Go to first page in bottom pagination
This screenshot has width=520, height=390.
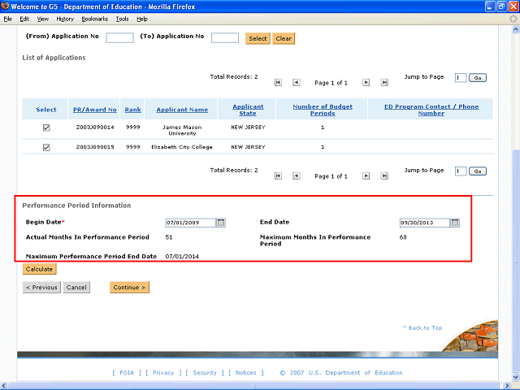point(278,176)
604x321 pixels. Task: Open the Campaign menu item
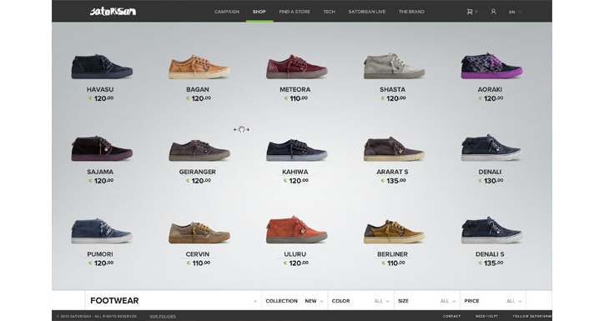point(227,12)
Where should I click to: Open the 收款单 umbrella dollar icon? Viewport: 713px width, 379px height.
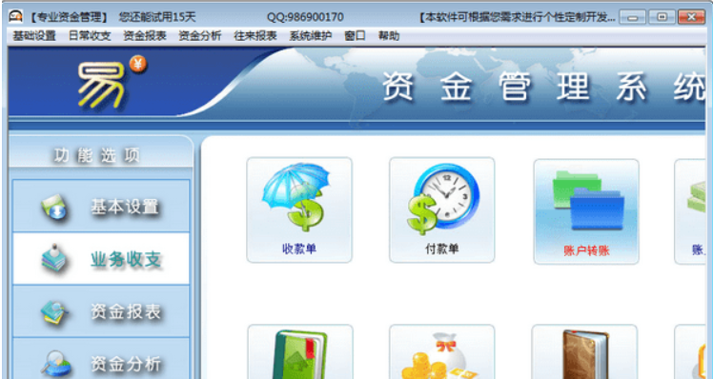[x=299, y=209]
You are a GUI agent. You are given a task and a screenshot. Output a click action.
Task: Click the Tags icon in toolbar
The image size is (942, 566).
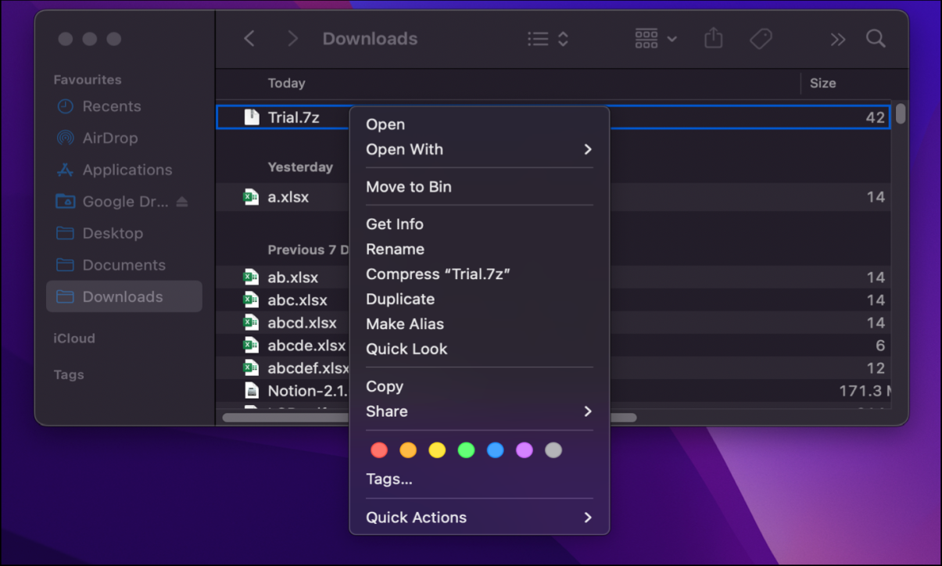pos(761,38)
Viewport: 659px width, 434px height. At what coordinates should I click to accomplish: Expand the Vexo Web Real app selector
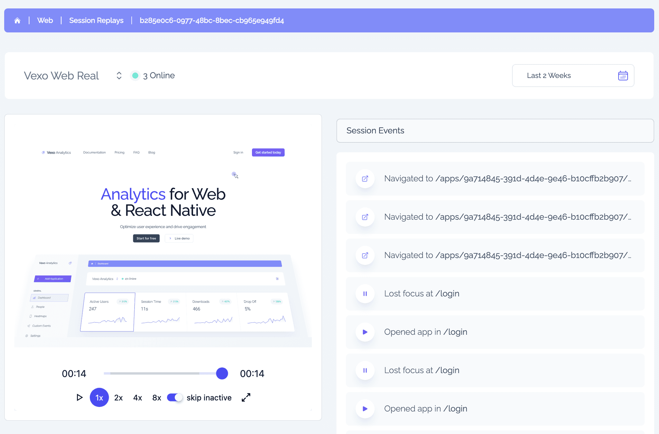(x=119, y=76)
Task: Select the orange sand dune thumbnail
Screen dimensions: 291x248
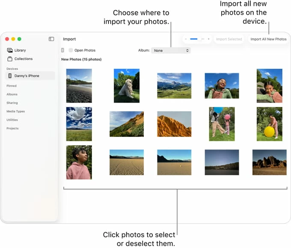Action: tap(174, 124)
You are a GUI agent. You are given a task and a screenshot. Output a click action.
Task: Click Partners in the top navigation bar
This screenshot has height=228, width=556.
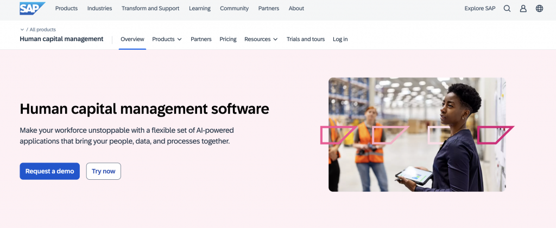pyautogui.click(x=269, y=9)
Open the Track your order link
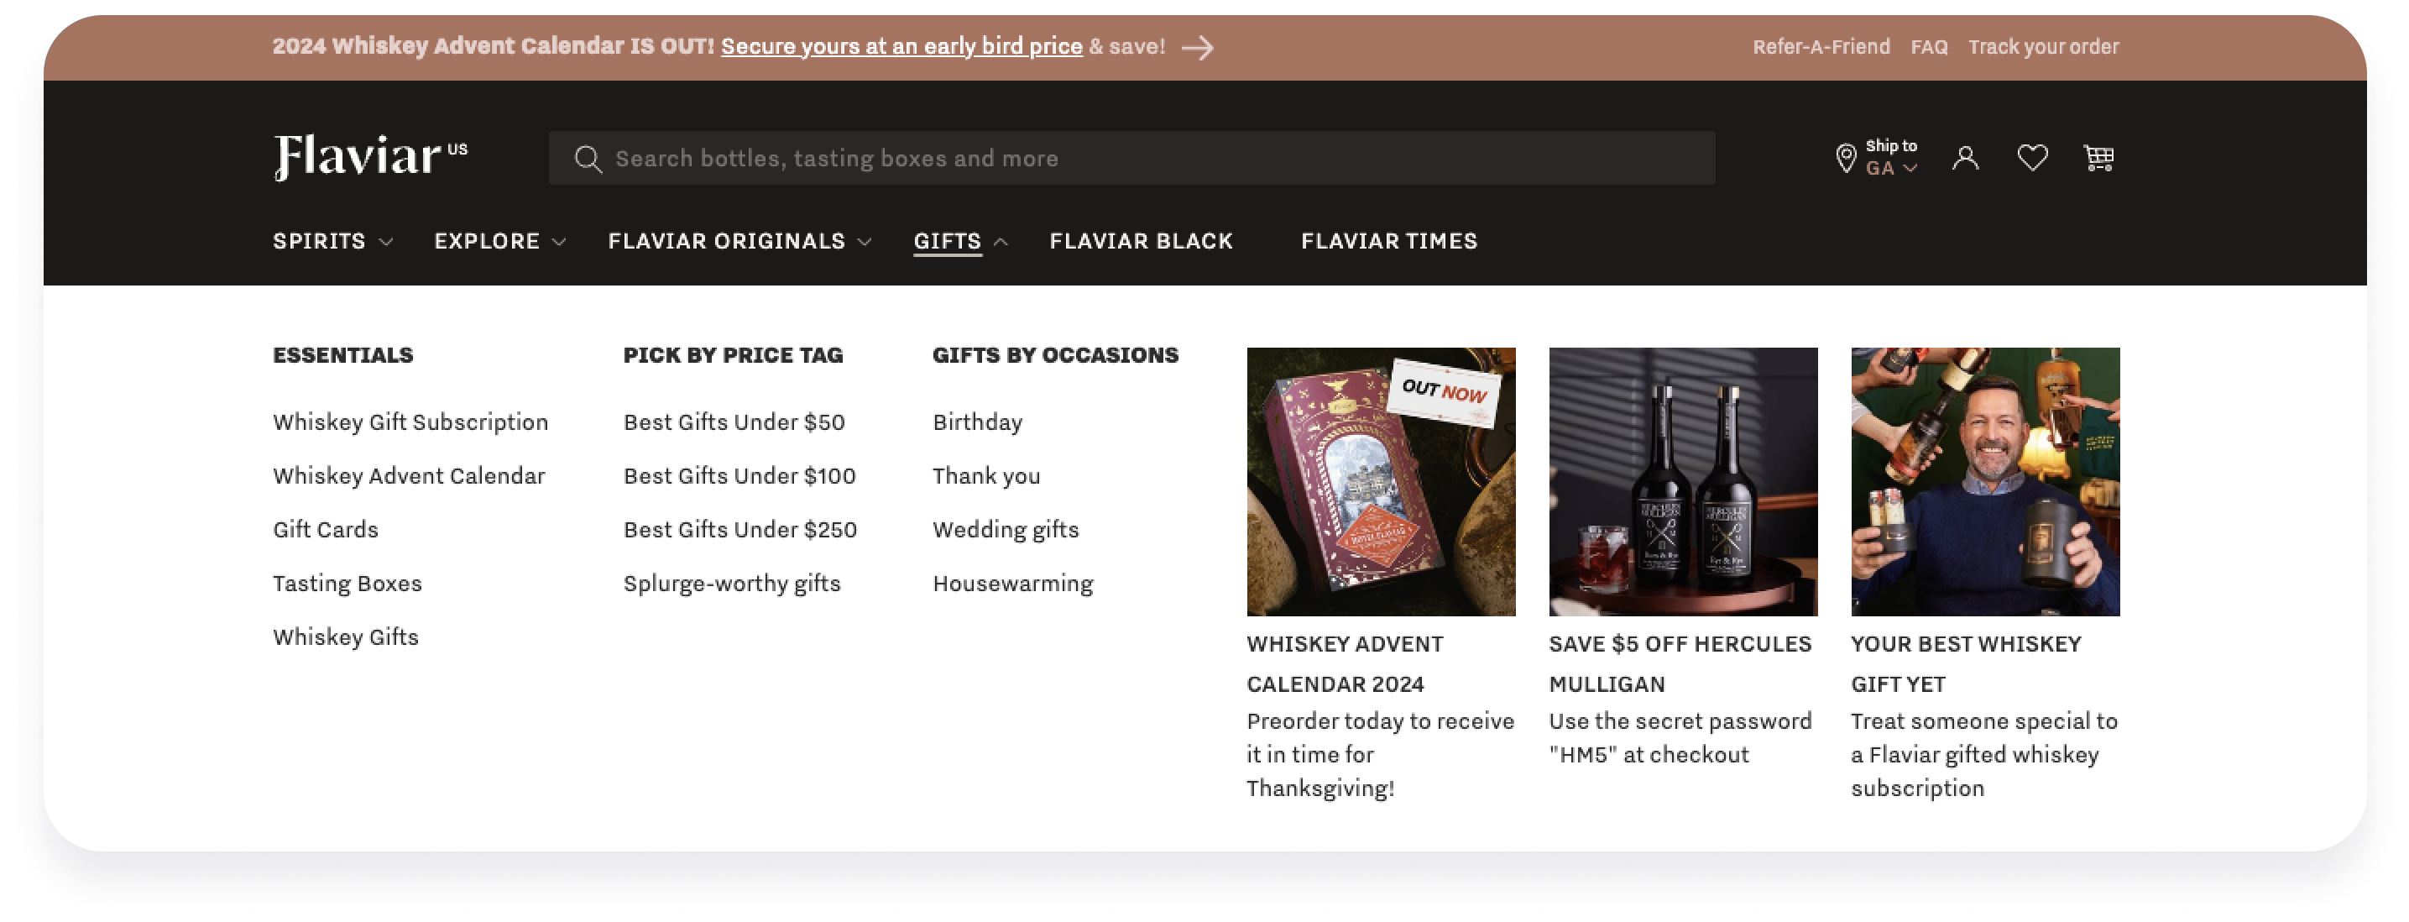The width and height of the screenshot is (2409, 922). click(x=2043, y=47)
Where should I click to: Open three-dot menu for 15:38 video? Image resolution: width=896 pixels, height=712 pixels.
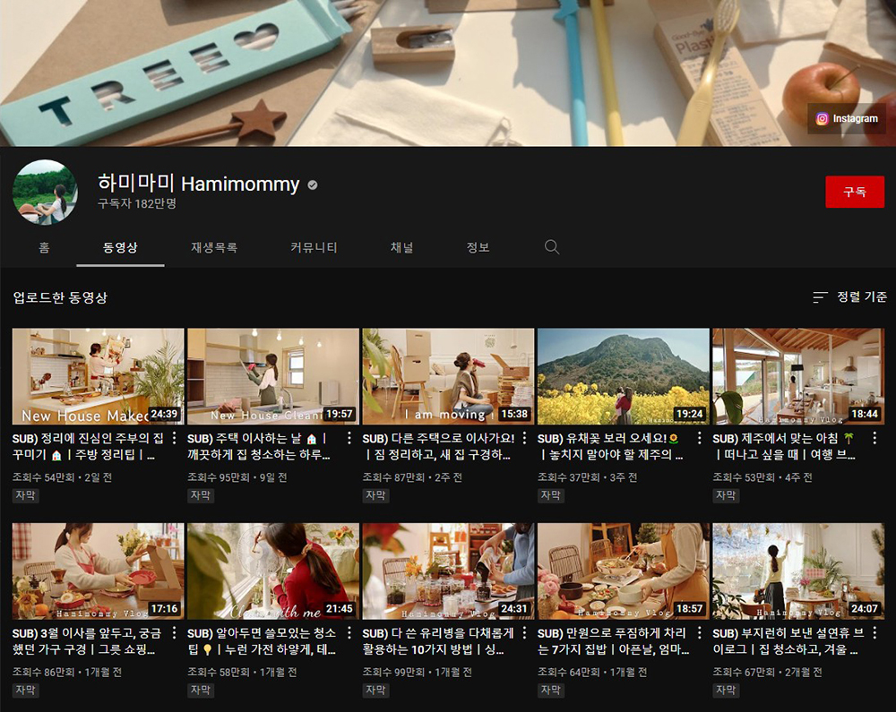[x=525, y=440]
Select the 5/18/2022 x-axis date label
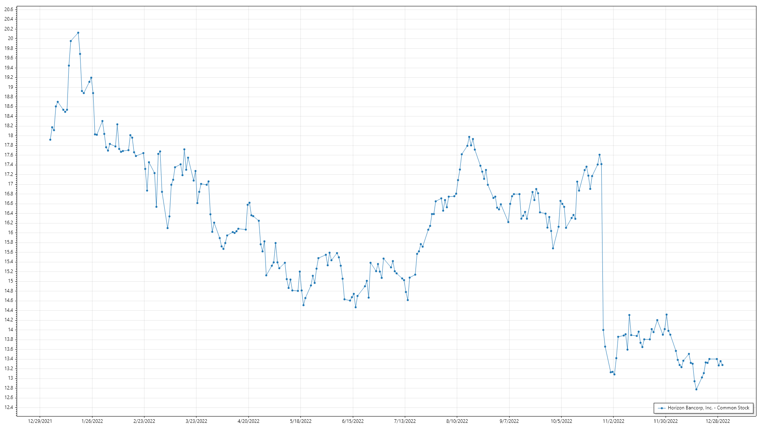 pyautogui.click(x=300, y=421)
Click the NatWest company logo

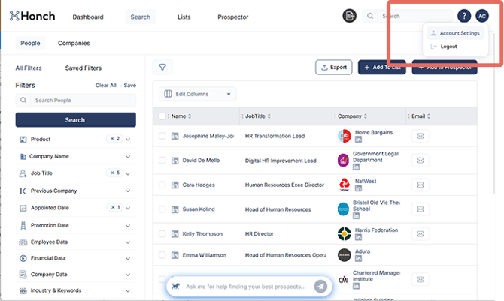345,185
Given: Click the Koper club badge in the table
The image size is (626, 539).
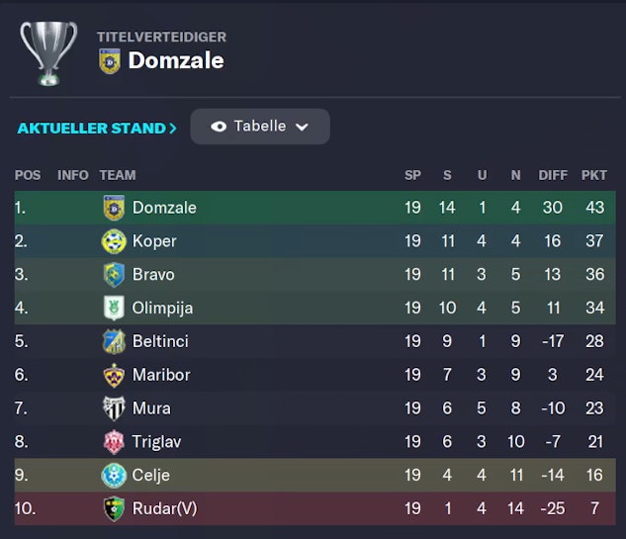Looking at the screenshot, I should 115,241.
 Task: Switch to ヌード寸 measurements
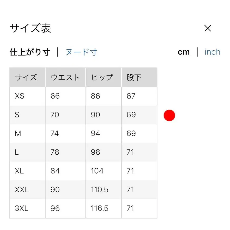pyautogui.click(x=81, y=52)
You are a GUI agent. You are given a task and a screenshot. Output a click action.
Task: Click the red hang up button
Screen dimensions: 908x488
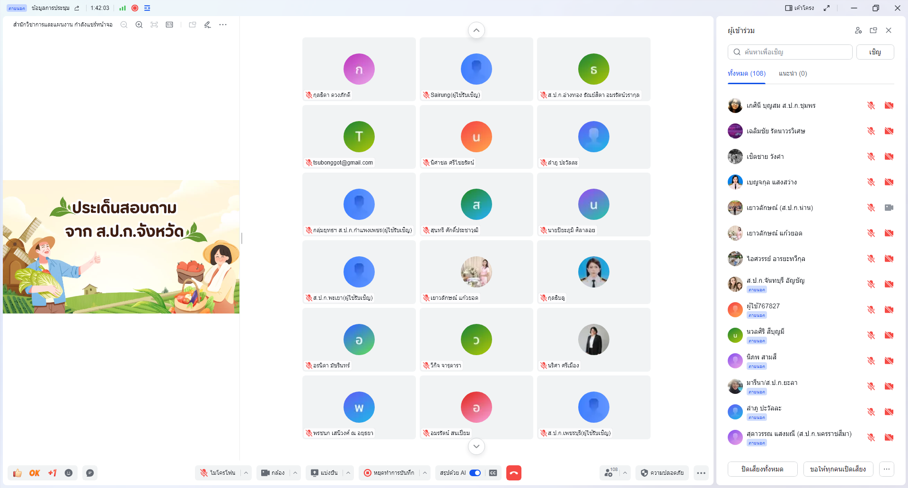pyautogui.click(x=514, y=473)

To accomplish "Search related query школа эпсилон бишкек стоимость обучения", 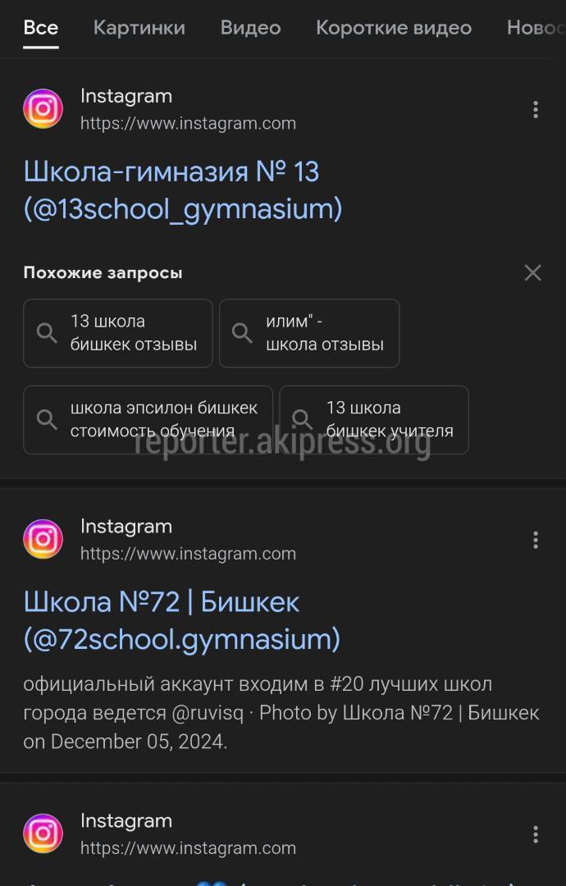I will (148, 420).
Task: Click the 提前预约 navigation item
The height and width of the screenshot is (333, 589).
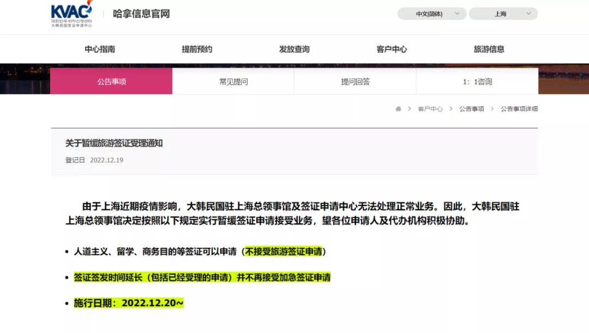Action: pos(196,49)
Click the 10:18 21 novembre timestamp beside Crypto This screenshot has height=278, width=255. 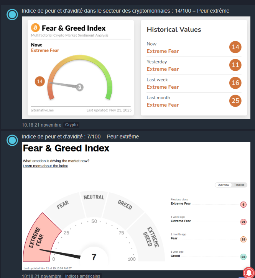pos(41,125)
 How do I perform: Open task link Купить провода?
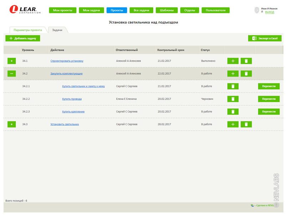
_____
* [Directions]: Rewrite the records from the first line through the line that contains "The width and", changing "GUI agent" to "screen agent" and keeping everything else the same. Give only those lines, and leave the pictures out.

* [Solution to this problem]:
Go to first page in bottom pagination
This screenshot has width=520, height=390.
point(278,176)
604x321 pixels. Task: Open the Campaign menu item
point(227,12)
Where should I click to: Open the 收款单 umbrella dollar icon? Viewport: 713px width, 379px height.
[x=299, y=209]
You are a screen agent. You are given a task and a screenshot. Output a click action.
Task: Click the Tags icon in toolbar
The image size is (942, 566).
pos(761,38)
Viewport: 659px width, 434px height. At what coordinates should I click to accomplish: Expand the Vexo Web Real app selector
(x=119, y=76)
Task: Select the orange sand dune thumbnail
Screen dimensions: 291x248
Action: tap(174, 124)
You are a screen agent. You are given a task and a screenshot. Output a click action.
Task: Click Partners in the top navigation bar
This screenshot has height=228, width=556.
pyautogui.click(x=269, y=9)
Open the Track your order link
The width and height of the screenshot is (2409, 922). click(x=2043, y=47)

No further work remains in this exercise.